Comment #1 by b2.temp — 2018-12-27T06:10:19Z
This is not a bug. D standard library auto decoded input ranged of char and wchar so their ElementEncodingType is dchar. The reasoning behind is this is that imagine an array such as
['é','µ','ç'] (which is somewhat equivalent to the string "éµç".dup btw)
You'd expect 3 elements, not 6. So if you want to get rid of decoding, cast your array as ubyte[] (or use std.range.byCodeUnit)
Comment #2 by madric — 2018-12-27T09:08:05Z
That makes sense for character processing. Perhaps my understanding of what .front() and .popFront() do is incorrect then. I had assumed that they were general purpose range methods that could also be used on arrays to treat them like ranges as well.
In this particular case, I was implementing a DenseHashSet algorithm, optimized for low memory overhead, when during my unittests, I discovered that they were failing when I made a set of characters. The reason was that my template code was using .front() to manage an internal array.
That may be the dilemma. What does the user have in mind when they use 'char'? Is it strictly for unicode text processing, or is it piece of data with a well defined size? Is it incumbent upon those who use templates to not use 'char' for data in templates (and type-cast bytes), or is it incumbent upon template writers to always consider this special case?
Or is this just the wrong usage of .front(), and array indexing, like data[0], should be preferred?
Comment #3 by b2.temp — 2019-02-14T06:24:24Z
it was for phobos anyway.
Comment #4 by dfj1esp02 — 2019-02-14T08:58:30Z
One possible solution is to publish a fork of std.range that treats text as array of code units and use it instead of phobos std.range.
Comment #5 by greeenify — 2019-02-14T09:06:40Z
Or use .byCodeUnit, .byChar, . representation, or the upcoming rcstring ;-)
Comment #6 by madric — 2019-02-14T09:54:39Z
I think the tricky case is not so much when one begins and ends thinking of character processing, but when one is writing a generic algorithm using templates that makes use of std.range.front.
A template that takes a range type and an element and works with them will function fine in most cases for most types when they make use of ".front()" in their algorithms.
But as it stands right now, if anyone attempts to use said template with a `char` type, the template will no longer compile, because '.front()' returns a different element type than the range.

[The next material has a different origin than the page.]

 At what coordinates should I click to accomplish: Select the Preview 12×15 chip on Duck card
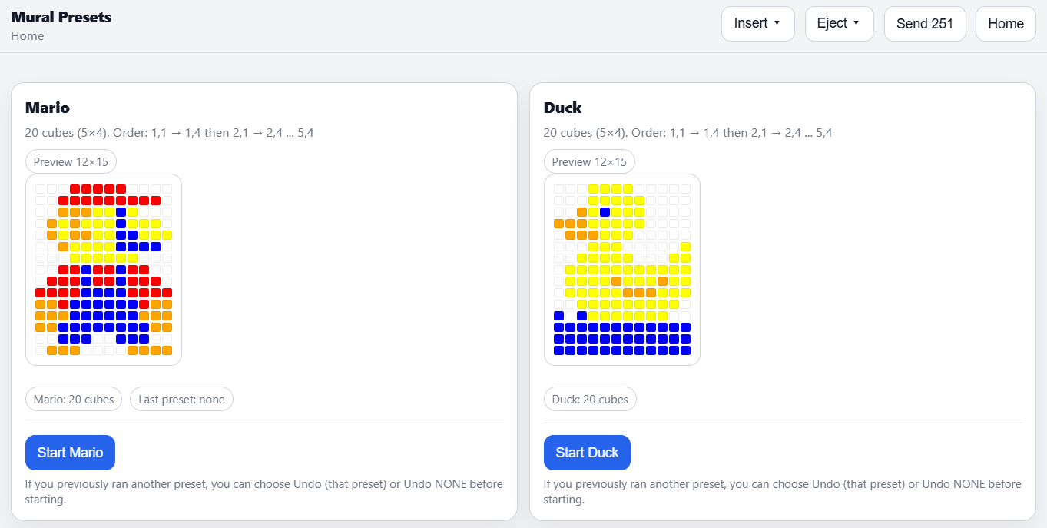[x=588, y=161]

This means that either '.front()' shouldn't be used in generic algorithms that need to pull an element out of the range, in favor or something like '[0]', or it means that algorithm writers need to make `char` a special case in any algorithm they write.
I don't actually have a good answer for what approach is best.
Comment #7 by greeenify — 2019-02-14T10:11:08Z
Well, we all agree that it's not super nice, but it also has advantages.
Take e.g. 'ü'. If .front would only return a char, you would get the invalid utf symbol. Try printing "ü"[0]
Yes, it has downsides though, but with ElementType!R or auto must generic algorithms don't care about the actual return of .front and if they do, they need special casing for strings anyhow.
Auto-decoding by default is considered as the top2 design error of D, but it's super hard to fix it now. The solutions so far are:
- fork std.range
- use byCodeUnit or similar
- use rcstring (or similar)
If you come up with a better idea, please share it in the NG, but we can't change std.range.front because it would break room of code. Thanks!